* [Short problem 1]: Reproduce the passage of the oil drum loader thread that begins at "## Dewman (May" and ends after "No help here.", replacing "car" with "gondola".
* [Short problem 2]: Translate this sentence from the oil drum loader thread into Spanish: "I have always admired those but have never had one."
* [Short problem 3]: Carry the thread about the 779 Oil Drum Loader forward from its final line.

* [Reading text]:
- - -

# 779 Oil Drum Loader



## Dewman (May 15, 2018)

Hello, I recently purchased a 779 Oil Drum Loader. It looks great and picks up the drums as it should but many times it doesn't go far enough to off load the drum into the car. It starts to tip and then backs up and goes for the next drum. I have taken it apart, cleaned and lubed and it runs fine. Any thoughts from anyone?


----------



## mopac (Feb 24, 2011)

I have always admired those but have never had one. No help here.


----------



## Sagas (Dec 13, 2013)

- - -

* [Entries shown]:
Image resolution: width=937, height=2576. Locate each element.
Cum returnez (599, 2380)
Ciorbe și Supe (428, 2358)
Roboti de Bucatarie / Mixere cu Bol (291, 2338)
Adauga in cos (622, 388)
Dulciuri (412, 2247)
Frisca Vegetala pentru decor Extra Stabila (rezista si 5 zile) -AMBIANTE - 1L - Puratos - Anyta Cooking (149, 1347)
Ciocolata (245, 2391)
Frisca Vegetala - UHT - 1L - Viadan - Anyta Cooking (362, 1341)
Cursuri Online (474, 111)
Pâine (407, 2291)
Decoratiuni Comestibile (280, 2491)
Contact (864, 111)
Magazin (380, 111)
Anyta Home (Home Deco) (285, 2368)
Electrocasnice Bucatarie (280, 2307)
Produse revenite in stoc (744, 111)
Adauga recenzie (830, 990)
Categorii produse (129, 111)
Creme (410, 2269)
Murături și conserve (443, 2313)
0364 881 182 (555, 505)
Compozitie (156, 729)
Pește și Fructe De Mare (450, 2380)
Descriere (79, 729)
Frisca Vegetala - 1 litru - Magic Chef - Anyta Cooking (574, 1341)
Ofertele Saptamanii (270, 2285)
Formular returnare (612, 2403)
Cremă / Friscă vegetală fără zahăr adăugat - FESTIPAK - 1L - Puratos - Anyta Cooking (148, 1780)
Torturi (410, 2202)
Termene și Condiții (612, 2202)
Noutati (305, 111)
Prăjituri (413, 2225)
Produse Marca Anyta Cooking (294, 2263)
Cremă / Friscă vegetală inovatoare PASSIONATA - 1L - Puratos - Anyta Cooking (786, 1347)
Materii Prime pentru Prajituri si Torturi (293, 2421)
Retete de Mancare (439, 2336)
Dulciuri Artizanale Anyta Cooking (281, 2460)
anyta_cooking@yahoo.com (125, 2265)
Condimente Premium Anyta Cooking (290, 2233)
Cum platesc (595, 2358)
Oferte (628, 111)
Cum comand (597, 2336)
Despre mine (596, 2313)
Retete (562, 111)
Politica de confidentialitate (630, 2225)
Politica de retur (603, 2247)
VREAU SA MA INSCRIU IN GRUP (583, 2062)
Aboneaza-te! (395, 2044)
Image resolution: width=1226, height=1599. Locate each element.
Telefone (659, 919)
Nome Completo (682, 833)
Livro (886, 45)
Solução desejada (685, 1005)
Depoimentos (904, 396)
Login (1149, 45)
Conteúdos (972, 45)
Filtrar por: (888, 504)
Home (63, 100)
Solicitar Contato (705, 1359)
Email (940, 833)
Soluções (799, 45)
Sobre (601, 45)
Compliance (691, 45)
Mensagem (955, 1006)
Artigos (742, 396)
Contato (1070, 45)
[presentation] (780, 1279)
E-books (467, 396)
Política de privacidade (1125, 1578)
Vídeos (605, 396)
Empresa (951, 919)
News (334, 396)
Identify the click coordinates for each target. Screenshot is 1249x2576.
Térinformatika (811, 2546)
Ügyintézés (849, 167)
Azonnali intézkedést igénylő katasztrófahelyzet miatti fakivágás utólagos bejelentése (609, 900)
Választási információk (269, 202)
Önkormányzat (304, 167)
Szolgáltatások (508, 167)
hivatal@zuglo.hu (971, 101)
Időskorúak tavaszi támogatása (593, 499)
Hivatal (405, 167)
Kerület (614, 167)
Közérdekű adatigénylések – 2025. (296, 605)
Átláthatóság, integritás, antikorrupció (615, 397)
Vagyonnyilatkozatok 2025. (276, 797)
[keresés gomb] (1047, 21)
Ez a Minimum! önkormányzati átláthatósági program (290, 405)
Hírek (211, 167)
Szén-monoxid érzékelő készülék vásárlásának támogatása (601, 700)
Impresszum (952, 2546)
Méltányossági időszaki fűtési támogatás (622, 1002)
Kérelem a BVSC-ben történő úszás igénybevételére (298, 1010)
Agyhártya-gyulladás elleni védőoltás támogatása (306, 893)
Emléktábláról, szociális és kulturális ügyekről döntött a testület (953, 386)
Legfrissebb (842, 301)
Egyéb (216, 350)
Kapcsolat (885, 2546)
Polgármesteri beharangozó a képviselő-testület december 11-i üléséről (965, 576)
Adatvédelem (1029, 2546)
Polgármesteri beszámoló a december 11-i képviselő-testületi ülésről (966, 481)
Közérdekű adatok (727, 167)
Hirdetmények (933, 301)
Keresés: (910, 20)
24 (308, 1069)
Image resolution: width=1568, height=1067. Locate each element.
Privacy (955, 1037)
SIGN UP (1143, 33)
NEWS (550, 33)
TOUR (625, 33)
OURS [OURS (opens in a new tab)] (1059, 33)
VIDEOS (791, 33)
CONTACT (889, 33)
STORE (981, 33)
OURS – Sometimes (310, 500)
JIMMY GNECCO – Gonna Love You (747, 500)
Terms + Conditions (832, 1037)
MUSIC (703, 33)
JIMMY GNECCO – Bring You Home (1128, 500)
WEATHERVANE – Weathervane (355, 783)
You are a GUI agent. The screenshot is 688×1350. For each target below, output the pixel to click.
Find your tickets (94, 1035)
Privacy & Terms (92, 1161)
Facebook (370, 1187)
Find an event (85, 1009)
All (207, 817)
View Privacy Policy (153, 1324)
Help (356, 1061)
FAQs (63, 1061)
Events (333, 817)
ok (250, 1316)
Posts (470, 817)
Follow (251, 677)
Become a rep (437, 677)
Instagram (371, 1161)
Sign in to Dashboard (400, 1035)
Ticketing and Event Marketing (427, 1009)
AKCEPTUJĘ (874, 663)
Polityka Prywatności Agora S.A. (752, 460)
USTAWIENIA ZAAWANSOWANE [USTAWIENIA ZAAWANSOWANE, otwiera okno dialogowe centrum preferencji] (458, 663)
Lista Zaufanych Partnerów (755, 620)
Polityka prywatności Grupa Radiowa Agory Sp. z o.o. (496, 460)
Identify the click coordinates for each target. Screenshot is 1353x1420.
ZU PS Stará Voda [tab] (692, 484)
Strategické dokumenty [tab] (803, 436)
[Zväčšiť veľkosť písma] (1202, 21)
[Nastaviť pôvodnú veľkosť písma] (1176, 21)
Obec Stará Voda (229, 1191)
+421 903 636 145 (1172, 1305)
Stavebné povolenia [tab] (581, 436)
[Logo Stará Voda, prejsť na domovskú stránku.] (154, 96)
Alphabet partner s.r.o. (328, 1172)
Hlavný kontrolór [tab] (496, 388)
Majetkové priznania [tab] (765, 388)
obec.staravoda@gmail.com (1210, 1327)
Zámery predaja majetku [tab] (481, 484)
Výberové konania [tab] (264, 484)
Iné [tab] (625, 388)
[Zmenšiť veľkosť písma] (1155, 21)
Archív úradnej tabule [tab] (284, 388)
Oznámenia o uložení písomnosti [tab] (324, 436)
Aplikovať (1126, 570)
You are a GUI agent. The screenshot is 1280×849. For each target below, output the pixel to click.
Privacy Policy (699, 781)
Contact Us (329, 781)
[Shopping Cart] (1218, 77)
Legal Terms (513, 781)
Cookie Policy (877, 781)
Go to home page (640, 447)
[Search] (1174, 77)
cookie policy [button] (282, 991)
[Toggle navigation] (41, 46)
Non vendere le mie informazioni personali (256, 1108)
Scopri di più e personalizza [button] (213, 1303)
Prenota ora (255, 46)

- - -

* [Exercise output 1]:
## Dewman (May 15, 2018)

Hello, I recently purchased a 779 Oil Drum Loader. It looks great and picks up the drums as it should but many times it doesn't go far enough to off load the drum into the gondola. It starts to tip and then backs up and goes for the next drum. I have taken it apart, cleaned and lubed and it runs fine. Any thoughts from anyone?


----------



## mopac (Feb 24, 2011)

I have always admired those but have never had one. No help here.

* [Exercise output 2]: Siempre los he admirado, pero nunca he tenido uno.

* [Exercise output 3]:
Usually "Louis the Oil Drum Loader" has always been a very reliable accessory. If you have lubed the linkage, gear chamber, motor and not observed any undue slack in the gears then one other suggestion would be to check the oil drum cart to see if the two prongs that protrude out are not bent inwards (not the curls at the end of each as they cause the drum to tip). Other than that the worm gears may be a little out of sync with the linkage. In that case you might have to re-mate them very slightly for the linkage the stop at the correct tipping position on the platform. J.B.


----------



## Dewman (May 15, 2018)

Thank you. I will look for a linkage issue.


----------



## AFGP9 (Apr 8, 2015)

No help hear. I've never owned one. The advise Sagas listed sounds solid to me. Good explanation.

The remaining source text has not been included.